И сейчас, сидя перед братом, Петр Андреевич маялся оттого, что ему хотелось тайну приоткрыть, с другой же стороны, понимал, что брат помочь не сможет, и, следовательно, раскрываться толку не было. Но, однако ж, душу выкручивало, и это особенно раздражало Петра Андреевича. Казалось бы, раскройся — это ж брат, это ж друг, помощи от него не будет, но и понимание дружеское — это тоже дело не последнее, однако Петр Андреевич считал себя примером для брата и расставаться с этой примерностью было ему прямо-таки невозможно.
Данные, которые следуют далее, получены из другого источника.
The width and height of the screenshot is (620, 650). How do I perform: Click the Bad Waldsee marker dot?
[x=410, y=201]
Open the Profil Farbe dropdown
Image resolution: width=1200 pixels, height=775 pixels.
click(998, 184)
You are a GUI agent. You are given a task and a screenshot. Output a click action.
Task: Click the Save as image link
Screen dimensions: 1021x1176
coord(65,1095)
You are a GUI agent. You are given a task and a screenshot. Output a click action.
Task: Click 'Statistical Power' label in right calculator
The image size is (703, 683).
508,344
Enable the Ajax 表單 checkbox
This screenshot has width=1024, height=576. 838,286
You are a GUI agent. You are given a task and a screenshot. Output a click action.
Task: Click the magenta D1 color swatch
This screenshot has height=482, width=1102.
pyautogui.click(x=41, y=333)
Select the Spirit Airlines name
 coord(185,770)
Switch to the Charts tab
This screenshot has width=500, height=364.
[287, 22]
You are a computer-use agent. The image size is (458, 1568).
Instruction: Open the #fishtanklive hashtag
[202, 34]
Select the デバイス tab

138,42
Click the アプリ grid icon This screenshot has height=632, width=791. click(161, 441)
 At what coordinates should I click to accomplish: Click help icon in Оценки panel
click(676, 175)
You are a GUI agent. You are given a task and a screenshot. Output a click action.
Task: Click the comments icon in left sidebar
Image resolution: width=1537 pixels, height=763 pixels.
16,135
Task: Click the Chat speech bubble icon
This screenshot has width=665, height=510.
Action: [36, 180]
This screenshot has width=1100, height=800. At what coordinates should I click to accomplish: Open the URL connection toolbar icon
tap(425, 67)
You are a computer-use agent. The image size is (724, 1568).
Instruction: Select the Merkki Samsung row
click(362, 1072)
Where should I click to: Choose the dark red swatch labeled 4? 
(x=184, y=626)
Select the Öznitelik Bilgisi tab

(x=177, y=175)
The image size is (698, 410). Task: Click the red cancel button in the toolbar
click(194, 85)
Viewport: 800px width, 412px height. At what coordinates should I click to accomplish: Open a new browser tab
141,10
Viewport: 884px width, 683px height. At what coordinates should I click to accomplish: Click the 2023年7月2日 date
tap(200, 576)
И тут, на счастье, пришел жених.
Константин Андреевич познакомил их. И вот ведь что: впервые видит его Петр Андреевич, и если глазами смотреть спокойными, то парень как парень — молод, высок, крепок, лицо еще почти мальчишеское, хоть армию прошел, а черты лица мягкие, не затвердели еще по-мужски, — но все в нем раздражало Петра Андреевича. Казалось ему: молод ты еще в мужья-то лезть, на ноги еще не встал, а туда же, да дети пойдут, об этом ты думал? И помнил Петр Андреевич, что сам-то он тоже не стар был, когда женился — двадцать три, как и парию этому, — но отмахнулся от довода такого — времена иные были, люди взрослели быстрее.
Сердило Петра Андреевича и то, что парень казался ему развязным, нагловатым даже — руками как размахивает, затылок поглаживает, — и понимал, что парень просто стесняется своего тестя будущего и его брата, и понимал все, а сделать ничего не мог с собой. Встряхнуться бы ему, развеселиться, пошутить с братом и пареньком этим, вот и легче бы всем стало, это была бы радость от встречи с новым родственником, но тяжесть — желание спокойствия своей душе — булыжниками вдавливала Петра Андреевича в диван, и сердила его маета перед свадьбой и озабоченность жениха завтрашними машинами, словно б он решает какие космические задачи.
— Я ему говорю — в Фонарево надо, а он нос воротит, — возбужденно рассказывал Николай. — Паренек один шепчет — кинь ему заранее, а я никак не могу. Еле уломал. Сказал — выручай, браток, такой же я шофер, как и ты, вот тогда согласился.
— И хорошая машина? — поинтересовался брат Костя.
— «Волга». Черная, новая. Кольца на крыше. Она к десяти придет. Нужно будет ее украсить.
— Это уж моя забота, — сказала из коридора Анна Васильевна. — Тебе будет не до этого.
— И добро, — сказал Костя. — А как автобус?
— Тут удача. Я попросил завгара, он даст автобус. Но пришлось его и шофера на свадьбу пригласить. Ну, и еще несколько человек.
— Добро. Веселее будет. Значит, все готово. Женщины, вы сговорились о закусках?
— Готово, товарищ начальник, — сказала Вера. — Завтра мы все и раскрутим с утра пораньше. На горячее решили делать бифштексы.
— Да мы их яйцом зальем, — не смогла скрыть удовольствие Анна Васильевна. — Яйцо будет сиять. А лучок постреливать. Только так — чтоб с пылу с жару.
— Вот и хорошо.
— Ну, так мы пойдем, — сказал Петр Андреевич. У него хватило духа не портить своим присутствием чужого веселья. Иной раз случается ему сидеть в гостях и чувствовать, что всем он в тягость, а смелости вовремя уйти не хватает, потому что все время ноет надежда, что он еще развеселится и покажет себя, но веселья нет и нет, хозяевам тяжело, ему тяжело вдвойне, а вот встать со стула и уйти — нет резвости. Сейчас же подъемный дух был в нем, и Петр Андреевич, не затягивая прощания, сказал: — До завтра. В десять часов мы как штык.